No es desconocido que la economía china se perfila como una potencia mundial, con base en la disciplina de su gente, el tamaño de su población, un régimen autoritario que prohíbe huelgas y paros y una crisis de los países desarrollados que favorece a su expansión; pero tampoco es desconocido que esa economía se constituyó como tal con base en un patrón de acumulación por desposesión. Pero a diferencia de David Harvey, quien identifica a dicho patrón como la base de la expansión neoliberal, esa desposesión consiste en atentar contra la propiedad intelectual de gran parte de las industrias del mundo, mediante el plagio y la copia de mala calidad, factores que han contribuido a que China se haga cargo de más de la mitad de la producción mundial, según informes del Banco Mundial.

De ahí que los mercados del mundo se encuentren abarrotados de productos chinos, desde baratijas hasta tecnología y maquinaria de marcas distorsionadas. Debido a su bajo precio, los compradores se ven tentados a adquirir aparatos de marca Sonia, en vez de Sony; desodorantes Roxana, en vez de Rexona; tenis Adaidas, en vez de Adidas; incluso Mentisan hecho en China. Hace poco, Apple denunció la instalación de tiendas con su marca, pero con productos chinos y en un nivel más doméstico, en las fiestas patrias, en México, suelen abundar las banderas tricolores “made in China”.

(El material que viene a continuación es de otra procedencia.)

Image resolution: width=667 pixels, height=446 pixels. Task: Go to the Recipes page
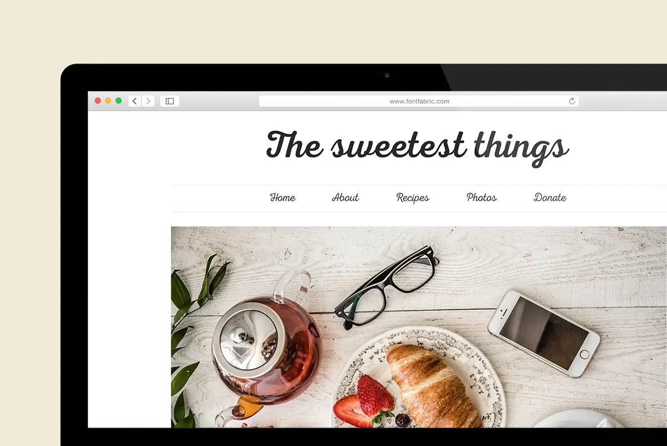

Quizá por ello, en el lenguaje popular existen dichos que aluden a lo chino como algo engañoso; así, al momento de establecerse una transacción se advierte que “no se vale pagar a lo chino” y la propia expresión “cuento chino” refiere un embuste, según la Real Academia de la Lengua Española. Con ese título, un periodista conservador, radicado en Estados Unidos, descarga sus frustraciones contra los gobiernos que denomina populistas.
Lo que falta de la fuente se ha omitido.